Families themselves are wrapped in single stories. I know a father in Philadelphia who plays the cello and whose son, at age three, strums the guitar. Their family’s story is a story of music. I know another family who’s single story turns heavily on loss. And another whose story is built around political activism. And another whose story is told in the tableau of Ivy League decals affixed to the rear window of their car. These families, like all families, are more complex than their single stories. But at the same time, single stories perform an important function their family life, just as single stories perform an important function in the lives of all families: They remind family members of who they are, where they’ve come from, what they value.

Adichie talked about the importance of overcoming the single stories that cleave one group of people from another. In the context of the single stories that are told in families, though, I think the challenge is different: It’s not to overcome the single stories family members tell about each other, but rather to find a way to live within them — to accept, for example, that it’s possible for your parents to love you completely even if they don’t understand you entirely.

Image Credit: Wikipedia

, a staff writer for The Millions, writes the Brainiac ideas column for the Boston Globe and blogs about fatherhood and family life at You can follow him on Twitter at @kshartnett.


  1. Great article Kevin! It’s a good reminder to be open to growth and the evolution of friends and family over time. And not assume you understand everyone in the simplified version of the box you put them in. If people can not appreciate who you really are, not their own projections, then it’s their loss.

  2. Single stories have an even greater influence when you emigrate to a different country, and you become separated from your family by time and distance. You are always the same person you were when you left, your personal narrative is like a stopwatch, only progressing when you come home to visit.

    It doesn’t matter that the person they hug in the Arrivals hall at the airport is visibly a soberly dressed, middle-aged professional; what they see, (and what they expect) is the 25 year-old graduate student that you once were.

    It also accounts for the gifts you receive when visiting, such as music or books from genres you had long since grown out of, that you will never listen to or read, but that you can’t part with, because of the comfort they offer that you are remembered, that you were part your family’s story.

  3. Great article. I’ve been mulling over it the last couple of days, and I have some thoughts.

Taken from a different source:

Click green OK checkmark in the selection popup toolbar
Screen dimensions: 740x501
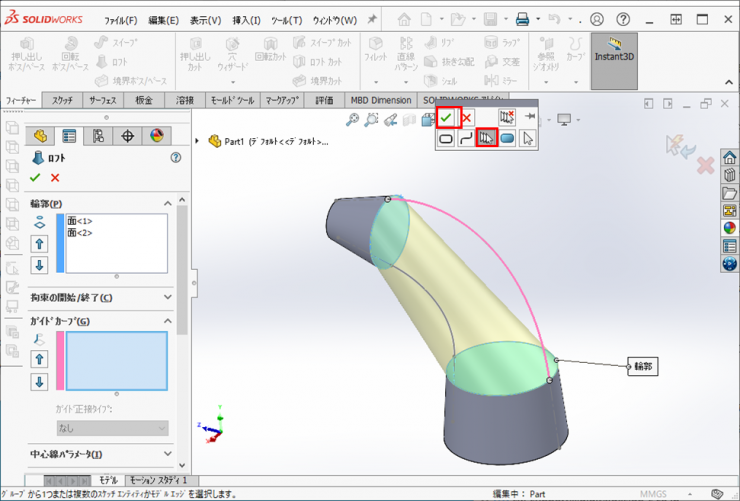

    Even a “positive single story” can be negative if a person isn’t allowed to explore all options. In my family, I was the fearless one, my brother was the anxious one, and it simply wasn’t imaginable that I could be afraid. So if I was afraid or anxious, my family simply didn’t see it, which was extremely unhealthy for me as an adolescent. Without words to describe what I was experiencing, the feelings were instead manifested in things like nightmares. An example in society at large is something like “Chinese kids are good at school,” which could lead a teacher not to notice a kid who was struggling.

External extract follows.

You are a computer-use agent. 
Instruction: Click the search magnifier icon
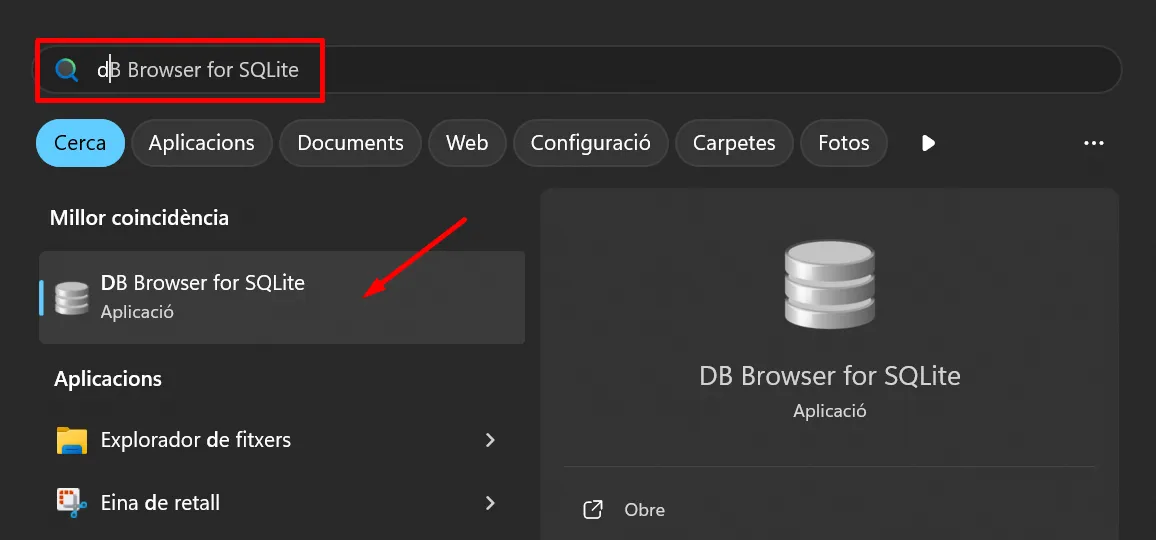[67, 70]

    I haven’t watched the TED talk, so I’m relying on your description of a “single story,” but it seems to be a negative thing all around. It seems that the difference is that, with a single story, conflicting stories simply do not exist. I think that the trick as parents is to tell stories about our children (we are, after all, responsible for interpreting them to the world as well as vice versa), but not “single stories.” When you say that your son Wally may want to show you his cynical side, that steps outside the boundaries of the single story as I understand it.